Posted: March 11, 2016 - to EducationBy: Dante
Content overcoming writers block

When you write for any amount of time and for any purpose, a dry spell in creativity is inevitable. We call that writer’s block. Writer’s block is not illustrative of your writing abilities or lack thereof, and it can happen to any writer, even famous published authors! What you have to know about it is that it can be overcome, and you can get those creative juices flowing again in no time. Here are some tips from the above-mentioned famous writers on dealing with writer’s block.

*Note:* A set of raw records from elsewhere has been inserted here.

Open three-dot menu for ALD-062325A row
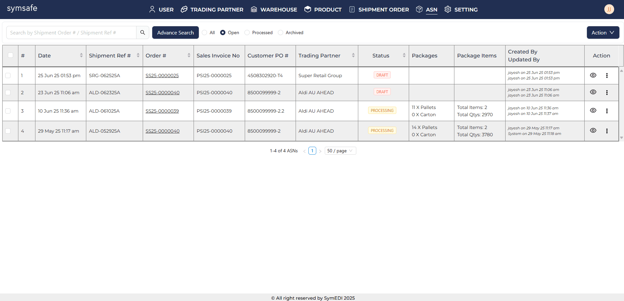 [607, 93]
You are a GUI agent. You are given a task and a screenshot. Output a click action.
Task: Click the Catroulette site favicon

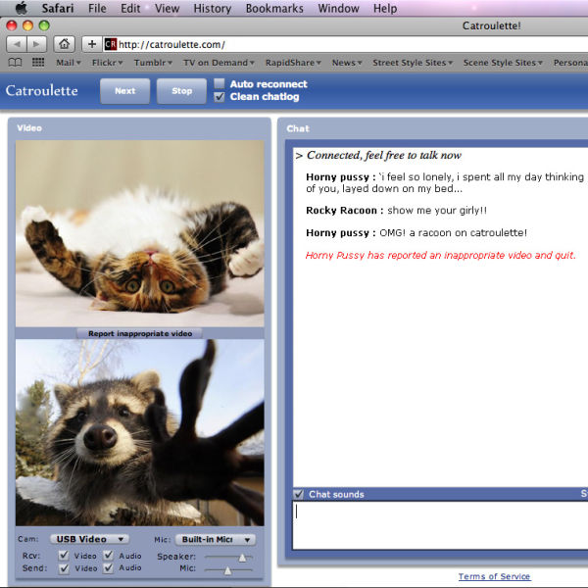pos(110,44)
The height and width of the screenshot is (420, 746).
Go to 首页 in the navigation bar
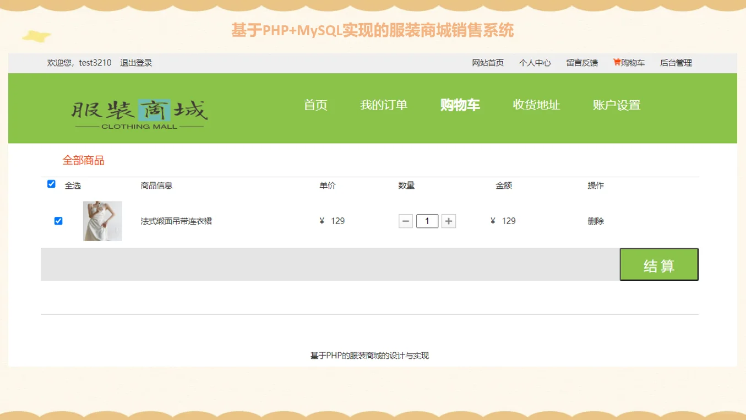(x=315, y=105)
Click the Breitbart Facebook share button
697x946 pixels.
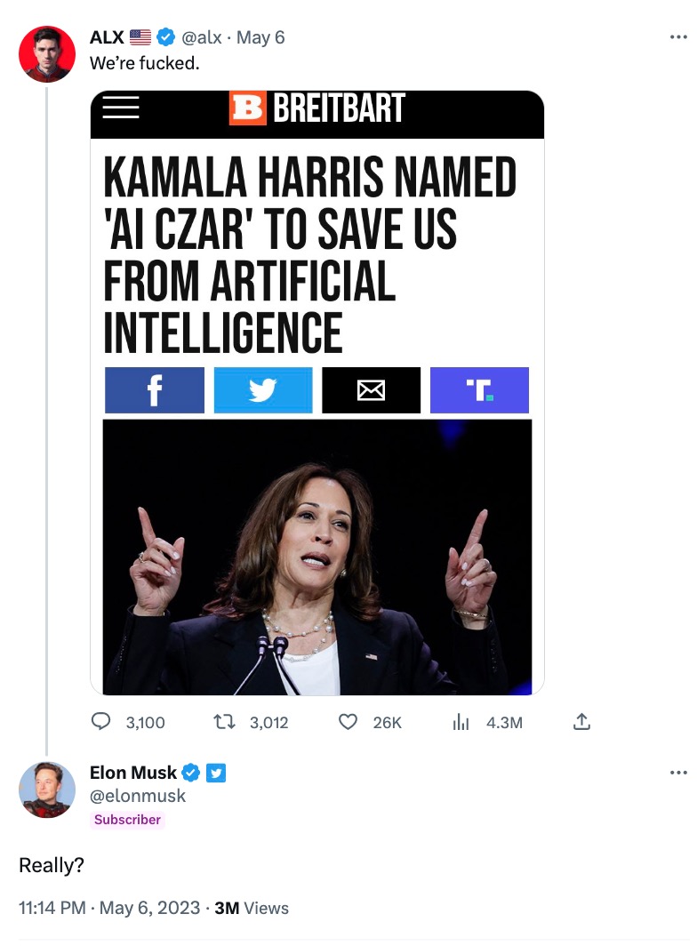pos(155,390)
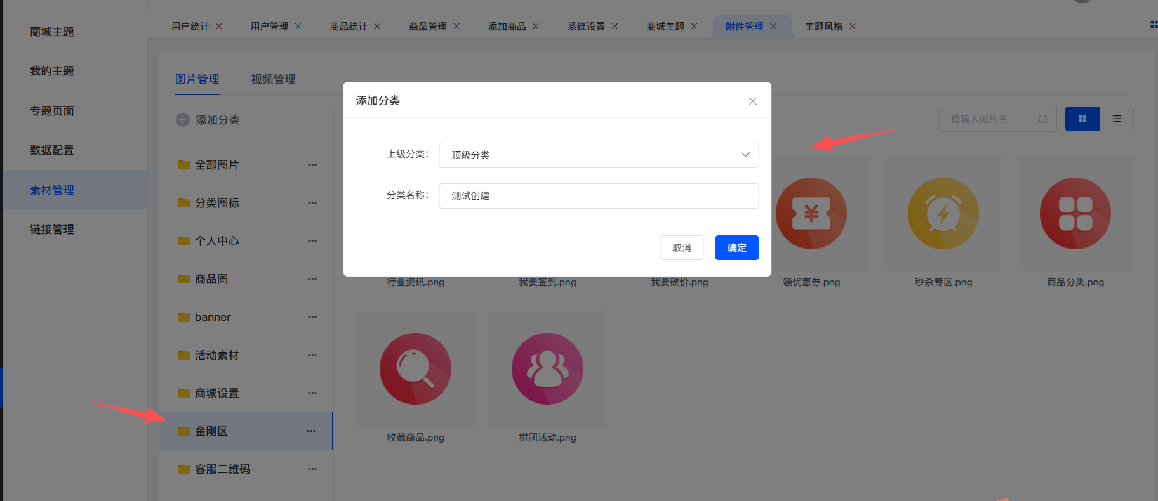The width and height of the screenshot is (1158, 501).
Task: Switch to list view icon
Action: 1116,119
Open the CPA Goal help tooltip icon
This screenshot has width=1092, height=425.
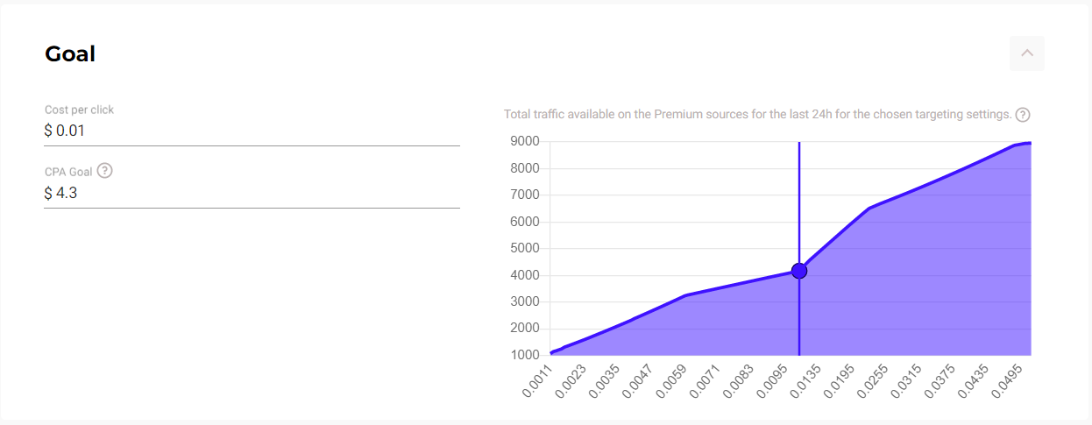coord(104,171)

  • Phillip Pullman and Barbara Kingsolver are both of the opinion that writer’s block does not actually exist and that it’s an affliction that only plagues people who are not real writers. Whether that’s a serving of tough love or what they genuinely think, their solution is apparently simple: just write. Write, write, continue writing something, anything.

Phillip Pullman likes to compare writers to plumbers. Does a plumber stop working and complain about a block when he doesn’t know what to do? No, he keeps on… plumbing, I guess. So that’s what you should do.

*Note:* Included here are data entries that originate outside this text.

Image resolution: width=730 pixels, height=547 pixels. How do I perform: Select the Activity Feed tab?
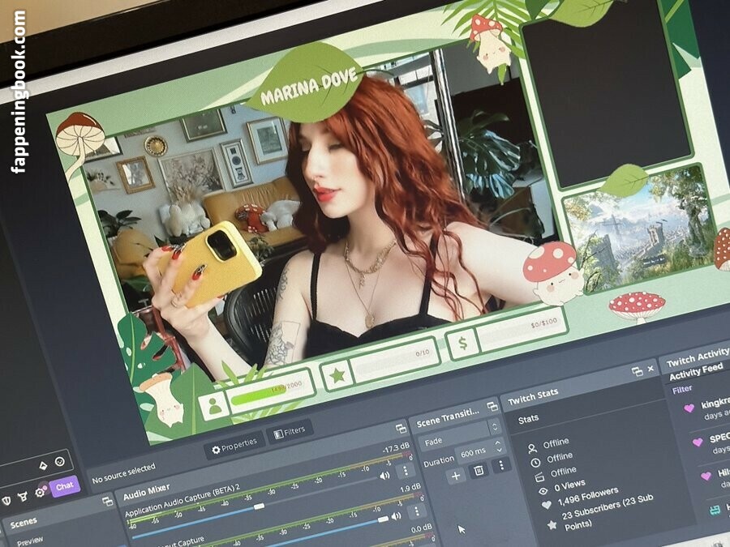pos(695,370)
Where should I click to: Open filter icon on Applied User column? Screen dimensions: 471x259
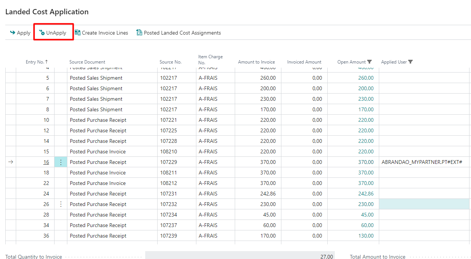tap(410, 62)
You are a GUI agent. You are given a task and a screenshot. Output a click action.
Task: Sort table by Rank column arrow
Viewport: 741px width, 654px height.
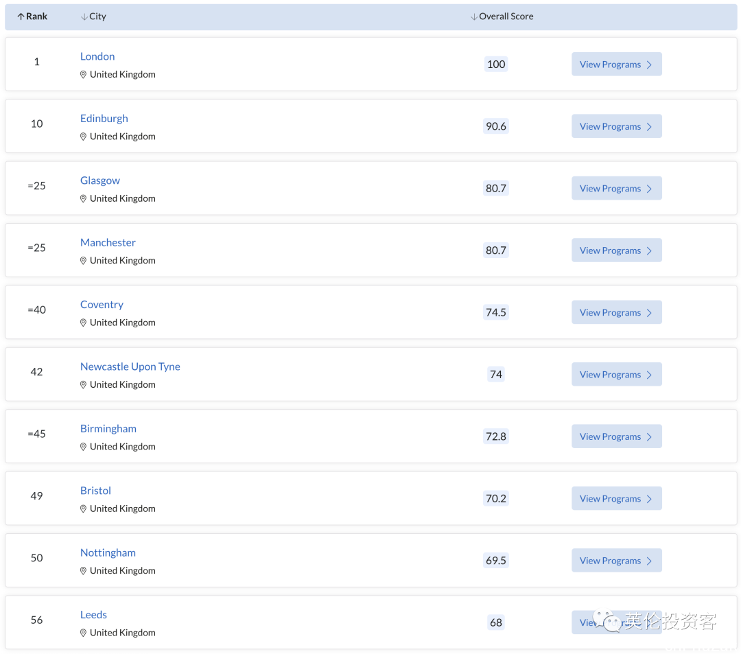(21, 16)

  • Other authors, like Norman Mailer or Isabel Allende like the ultimatum approach. In other words, setting a date to write and then just sitting down and writing. They both famously decide to start writing at a certain date and thus, they are already – perhaps unconsciously –preparing the story in their heads, sketching out the characters, pulling words out of thin air, etc.
  • In complete opposition to the previous technique of Kingsolver and Pullman, Orson Scott Card doesn’t believe that writing through it works. Instead, he advises going back and reviewing what you wrote so far because some part of it is not believable or important; otherwise, it would inspire you to write further.
  • And now, for some wisdom from the great Mark Twain, who was a fan of breaking down daunting tasks into smaller, more manageable ones. The key to get over it is to get started, according to him; break it up into small increments and start from the beginning. The rest should flow from there.
  • In the vein of just writing anything, Maya Angelou was known to have been a believer in calling her muse by just sitting down and writing, even if it was boring stuff. Sooner or later, inspiration is bound to hit, right?
  • Something to think about is whether you actually like what you are writing. Does it bring you joy? Are you enjoying the process, and are you enjoying what you are creating? Is it coming from your imagination, or is it something you feel that you must write to appease someone socially, politically, etc.? Ray Bradbury was of the opinion that writer’s block was a sign that you don’t like what you’re writing, so maybe it’s time to change your tune.
  • John Steinbeck gave a wonderful piece of advice once, telling a young writer to just imagine he was writing to a loved one. Maybe your writer’s block is caused by the fact that you are unsure of how to convey your story to your audience, whether it is the public, an editor, etc. Switch gears and imagine you’re writing to your sibling, or mother, or best friend, and it should come easier.
  • A brilliant piece of advice comes from Ernest Hemingway, who had a very good trick to circumvent writer’s block. The technique is simple: when you are writing, instead of taking your idea to its inevitable end, leave it hanging. If you know what’s going to happen next and what you plan to write, just leave it for the next day. That way, you are never faced with a blank page or with no idea of what is going to happen.